Natasha, Pierre & The Great Comet of 1812 is a puzzle to me because the show is invigorating, original and evocative and, yet, also overbearing in its intensity. Based on 70 pages of Leo Tolstoy's second volume of War and Peace, the Off-Broadway transfer, which features the Broadway debuts of singer Josh Groban (Pierre) and Denée Benton (Natasha), offers a sometimes annoyingly frenetic, immersive experience that both irritates and captivates.
Audience members enter an opulent nightclub, dubbed Kazino, where the stage overtakes the Imperial Theatre, transforming it into a Slavic Studio 54, all red velvet and gilt. Two hundred individuals sit among the actors and orchestra on banquettes, armchairs and stools. The fourth wall disappears as characters occasionally involve the audience in the action. The astounding set (by Mimi Lien), which actually reduced the amount of available seating in the theater, brings even the last seats in the mezzanine into 19th century Russia, with a small square stage built amid the uppermost seats and cafe tables scattered throughout the area. Dozens of old-fashioned lightbulbs suspend from the ceiling, mixed among several chandeliers that look like clusters of stars (lighting design by Bradley King). Actors run up and down the aisles, playing music, dancing -- even handing out potato dumplings to the most enthusiastic applauders. With 22 ensemble members, the company numbers are colorful and exuberant but can over-stimulate (you'll see strobe warnings in the lobby); it's like a gypsy circus (with more leather, halters and tattoos) in constant motion--imagine Diane Paulus' Pippin on acid.
Comet tells the story of Natasha, an innocent girl engaged to Andrey, a prince who leaves to fight the war. When Natasha journeys to Moscow she meets Anatole (a sexy Lucas Steele), a married rogue, who convinces her to forsake her betrothed for him. Her elopement is stopped by her best friend, Sonya (Brittain Ashford), and Natasha, in her distress over her lover's betrayal and her reputation's ruin, tries to poison herself. Pierre (played capably by Groban) drinks his way through an identity crisis and a loveless marriage with Anatole's sister, who like her brother enjoys sleeping in many beds. A handful of other characters populates the melodrama; they ponder loneliness, old age and the loss of friendship. By the time the comet swoops in, all the lingering plot lines are coiled together and magically solved with one act of mercy and a song.

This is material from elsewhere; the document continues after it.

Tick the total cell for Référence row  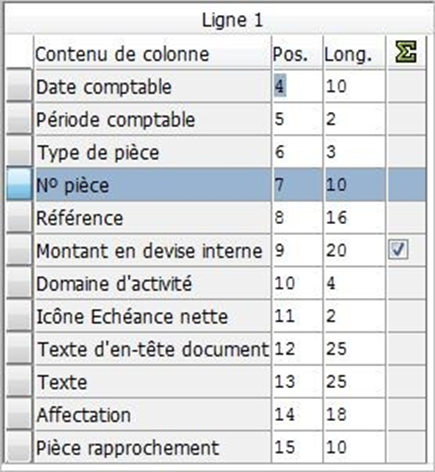coord(407,217)
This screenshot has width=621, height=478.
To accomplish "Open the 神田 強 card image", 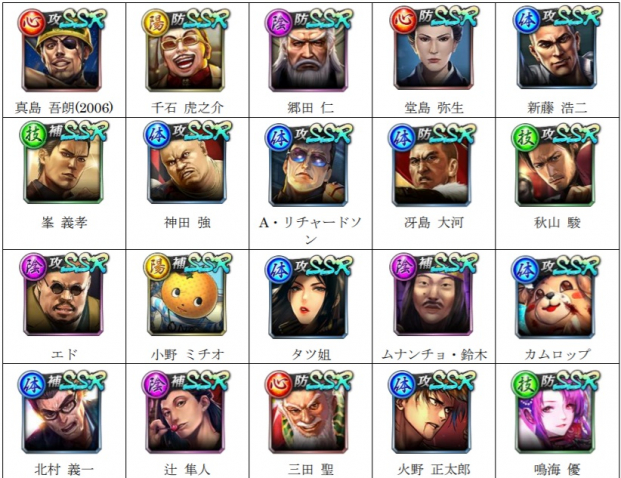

The electro pop opera-styled music and lyrics by Dave Malloy (who also did the book and orchestrations) are often clever and entertaining, but sometimes feature too much oversimplification and not enough emotion. The opening song, for instance, serves as a character primer detailing all the parts with one word monikers--Sonya is good, Natasha is young and Helene is a slut--because, after all, as the cast sings: "It's a complicated Russian novel. Everyone's got nine different names." If you missed the beginning, no worries: there's also a synopsis and a family tree in the program. Still, other numbers ("Sonya Alone," "Pierre & Natasha") provide heart-warming flashes. When Natasha sings "No One Else," the sweetness of Benton's voice glides through the song as twinkling bulbs overhead lower downward like slow-moving shooting stars, and a fluff of snow swirls around a faraway Andrey. The joy of Natasha compounded by the settings' stillness connects the audience to the character in a profound way.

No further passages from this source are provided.